▶ [TASK BRIEF]
Stopping at the line that holds "14 (823, 700)", repeat the lines below exactly, starting from the very first and including that final line.

┌──

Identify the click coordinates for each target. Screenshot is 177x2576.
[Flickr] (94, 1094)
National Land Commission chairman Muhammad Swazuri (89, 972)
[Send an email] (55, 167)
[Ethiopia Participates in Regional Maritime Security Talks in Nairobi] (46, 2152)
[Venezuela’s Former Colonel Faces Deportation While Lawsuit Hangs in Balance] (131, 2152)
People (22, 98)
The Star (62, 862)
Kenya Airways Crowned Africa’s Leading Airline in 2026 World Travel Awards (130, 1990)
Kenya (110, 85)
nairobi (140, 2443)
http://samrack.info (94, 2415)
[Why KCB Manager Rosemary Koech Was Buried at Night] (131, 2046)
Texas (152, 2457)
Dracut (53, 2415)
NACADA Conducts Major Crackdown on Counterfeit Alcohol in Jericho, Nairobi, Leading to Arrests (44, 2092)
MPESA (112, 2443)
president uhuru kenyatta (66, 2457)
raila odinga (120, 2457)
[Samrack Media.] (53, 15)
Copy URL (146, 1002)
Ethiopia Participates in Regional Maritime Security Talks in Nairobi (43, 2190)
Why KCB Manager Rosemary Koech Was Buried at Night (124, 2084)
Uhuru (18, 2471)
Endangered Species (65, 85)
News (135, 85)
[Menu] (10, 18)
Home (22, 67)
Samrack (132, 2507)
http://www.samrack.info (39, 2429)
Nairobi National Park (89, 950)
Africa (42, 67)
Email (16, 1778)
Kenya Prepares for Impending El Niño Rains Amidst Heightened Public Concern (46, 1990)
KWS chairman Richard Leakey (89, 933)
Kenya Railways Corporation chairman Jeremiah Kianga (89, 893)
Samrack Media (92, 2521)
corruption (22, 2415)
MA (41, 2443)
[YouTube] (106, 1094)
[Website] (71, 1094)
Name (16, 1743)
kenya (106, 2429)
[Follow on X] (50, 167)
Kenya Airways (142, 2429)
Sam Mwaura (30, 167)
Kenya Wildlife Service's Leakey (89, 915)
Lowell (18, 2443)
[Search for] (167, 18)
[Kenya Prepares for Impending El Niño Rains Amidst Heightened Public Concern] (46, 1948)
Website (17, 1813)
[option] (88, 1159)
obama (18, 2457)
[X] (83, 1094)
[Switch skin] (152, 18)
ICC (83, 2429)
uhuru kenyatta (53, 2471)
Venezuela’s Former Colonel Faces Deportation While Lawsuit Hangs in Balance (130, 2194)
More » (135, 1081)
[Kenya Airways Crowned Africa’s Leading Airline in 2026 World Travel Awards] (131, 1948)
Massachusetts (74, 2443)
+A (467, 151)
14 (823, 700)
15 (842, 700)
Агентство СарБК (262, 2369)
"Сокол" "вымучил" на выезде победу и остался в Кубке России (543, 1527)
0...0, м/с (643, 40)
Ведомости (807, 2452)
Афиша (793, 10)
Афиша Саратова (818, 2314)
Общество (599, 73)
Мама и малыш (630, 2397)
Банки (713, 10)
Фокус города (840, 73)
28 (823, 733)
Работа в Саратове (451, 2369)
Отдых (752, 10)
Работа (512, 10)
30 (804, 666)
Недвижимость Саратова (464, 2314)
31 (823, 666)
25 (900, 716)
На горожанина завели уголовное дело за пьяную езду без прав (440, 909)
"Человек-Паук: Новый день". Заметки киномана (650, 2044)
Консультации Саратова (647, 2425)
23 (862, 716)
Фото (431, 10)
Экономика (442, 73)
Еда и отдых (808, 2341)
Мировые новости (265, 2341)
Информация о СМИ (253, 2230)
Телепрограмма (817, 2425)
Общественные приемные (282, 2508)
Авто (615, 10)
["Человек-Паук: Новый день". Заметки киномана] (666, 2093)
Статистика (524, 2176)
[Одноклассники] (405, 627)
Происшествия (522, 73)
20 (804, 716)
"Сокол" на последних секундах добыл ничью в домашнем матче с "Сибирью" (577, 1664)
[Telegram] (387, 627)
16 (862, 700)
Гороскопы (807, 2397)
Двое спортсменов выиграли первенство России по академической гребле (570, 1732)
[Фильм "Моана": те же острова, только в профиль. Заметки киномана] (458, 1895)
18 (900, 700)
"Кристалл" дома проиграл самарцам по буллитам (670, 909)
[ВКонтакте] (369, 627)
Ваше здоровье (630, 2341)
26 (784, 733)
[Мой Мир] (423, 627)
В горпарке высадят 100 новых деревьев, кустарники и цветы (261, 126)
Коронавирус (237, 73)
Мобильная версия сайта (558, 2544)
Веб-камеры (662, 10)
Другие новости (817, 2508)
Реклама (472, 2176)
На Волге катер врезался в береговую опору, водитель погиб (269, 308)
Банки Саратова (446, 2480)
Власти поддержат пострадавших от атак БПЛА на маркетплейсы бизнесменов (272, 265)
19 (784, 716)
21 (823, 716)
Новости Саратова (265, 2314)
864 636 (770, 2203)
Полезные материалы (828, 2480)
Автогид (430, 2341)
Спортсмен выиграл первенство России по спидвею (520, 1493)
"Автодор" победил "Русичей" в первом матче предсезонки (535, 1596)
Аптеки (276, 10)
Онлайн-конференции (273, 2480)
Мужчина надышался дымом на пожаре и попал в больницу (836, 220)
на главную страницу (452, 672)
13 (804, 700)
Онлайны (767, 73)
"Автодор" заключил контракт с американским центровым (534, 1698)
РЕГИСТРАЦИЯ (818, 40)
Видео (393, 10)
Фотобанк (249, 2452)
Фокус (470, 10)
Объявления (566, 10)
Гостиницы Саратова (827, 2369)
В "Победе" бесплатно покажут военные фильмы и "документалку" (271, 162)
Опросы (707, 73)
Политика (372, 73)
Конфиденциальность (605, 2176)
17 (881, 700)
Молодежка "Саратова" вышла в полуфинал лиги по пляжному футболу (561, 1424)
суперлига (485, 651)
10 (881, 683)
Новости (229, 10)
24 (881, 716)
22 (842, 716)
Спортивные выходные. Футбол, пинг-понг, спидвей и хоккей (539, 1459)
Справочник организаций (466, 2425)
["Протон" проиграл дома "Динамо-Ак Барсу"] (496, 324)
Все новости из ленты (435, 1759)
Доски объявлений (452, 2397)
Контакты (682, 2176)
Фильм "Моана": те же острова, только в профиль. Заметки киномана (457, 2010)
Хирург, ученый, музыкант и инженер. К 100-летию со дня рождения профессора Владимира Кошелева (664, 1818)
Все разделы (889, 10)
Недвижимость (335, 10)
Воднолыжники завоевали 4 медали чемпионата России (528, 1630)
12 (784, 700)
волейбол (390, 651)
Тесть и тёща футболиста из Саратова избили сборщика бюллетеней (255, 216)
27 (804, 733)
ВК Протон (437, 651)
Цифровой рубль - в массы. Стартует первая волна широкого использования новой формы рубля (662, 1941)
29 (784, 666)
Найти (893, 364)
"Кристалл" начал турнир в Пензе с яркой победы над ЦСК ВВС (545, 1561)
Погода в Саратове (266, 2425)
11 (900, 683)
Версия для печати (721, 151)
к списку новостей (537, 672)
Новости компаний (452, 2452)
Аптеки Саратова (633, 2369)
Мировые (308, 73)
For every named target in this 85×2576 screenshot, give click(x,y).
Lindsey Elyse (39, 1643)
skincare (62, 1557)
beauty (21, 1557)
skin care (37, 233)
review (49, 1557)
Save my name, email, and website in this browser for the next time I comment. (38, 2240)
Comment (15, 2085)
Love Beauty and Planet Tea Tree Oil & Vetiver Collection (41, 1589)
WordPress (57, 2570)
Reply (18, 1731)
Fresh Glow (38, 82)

└──

▶ [OUTPUT OF THE TASK]
Identify the click coordinates for each target. Screenshot is 177x2576.
[Flickr] (94, 1094)
National Land Commission chairman Muhammad Swazuri (89, 972)
[Send an email] (55, 167)
[Ethiopia Participates in Regional Maritime Security Talks in Nairobi] (46, 2152)
[Venezuela’s Former Colonel Faces Deportation While Lawsuit Hangs in Balance] (131, 2152)
People (22, 98)
The Star (62, 862)
Kenya Airways Crowned Africa’s Leading Airline in 2026 World Travel Awards (130, 1990)
Kenya (110, 85)
nairobi (140, 2443)
http://samrack.info (94, 2415)
[Why KCB Manager Rosemary Koech Was Buried at Night] (131, 2046)
Texas (152, 2457)
Dracut (53, 2415)
NACADA Conducts Major Crackdown on Counterfeit Alcohol in Jericho, Nairobi, Leading to Arrests (44, 2092)
MPESA (112, 2443)
president uhuru kenyatta (66, 2457)
raila odinga (120, 2457)
[Samrack Media.] (53, 15)
Copy URL (146, 1002)
Ethiopia Participates in Regional Maritime Security Talks in Nairobi (43, 2190)
Why KCB Manager Rosemary Koech Was Buried at Night (124, 2084)
Uhuru (18, 2471)
Endangered Species (65, 85)
News (135, 85)
[Menu] (10, 18)
Home (22, 67)
Samrack (132, 2507)
http://www.samrack.info (39, 2429)
Nairobi National Park (89, 950)
Africa (42, 67)
Email (16, 1778)
Kenya Prepares for Impending El Niño Rains Amidst Heightened Public Concern (46, 1990)
KWS chairman Richard Leakey (89, 933)
Kenya Railways Corporation chairman Jeremiah Kianga (89, 893)
Samrack Media (92, 2521)
corruption (22, 2415)
MA (41, 2443)
[YouTube] (106, 1094)
[Website] (71, 1094)
Name (16, 1743)
kenya (106, 2429)
[Follow on X] (50, 167)
Kenya Airways (142, 2429)
Sam Mwaura (30, 167)
Kenya Wildlife Service's Leakey (89, 915)
Lowell (18, 2443)
[Search for] (167, 18)
[Kenya Prepares for Impending El Niño Rains Amidst Heightened Public Concern] (46, 1948)
Website (17, 1813)
[option] (88, 1159)
obama (18, 2457)
[X] (83, 1094)
[Switch skin] (152, 18)
ICC (83, 2429)
uhuru kenyatta (53, 2471)
Venezuela’s Former Colonel Faces Deportation While Lawsuit Hangs in Balance (130, 2194)
More » (135, 1081)
[Kenya Airways Crowned Africa’s Leading Airline in 2026 World Travel Awards] (131, 1948)
Massachusetts (74, 2443)
+A (467, 151)
14 (823, 700)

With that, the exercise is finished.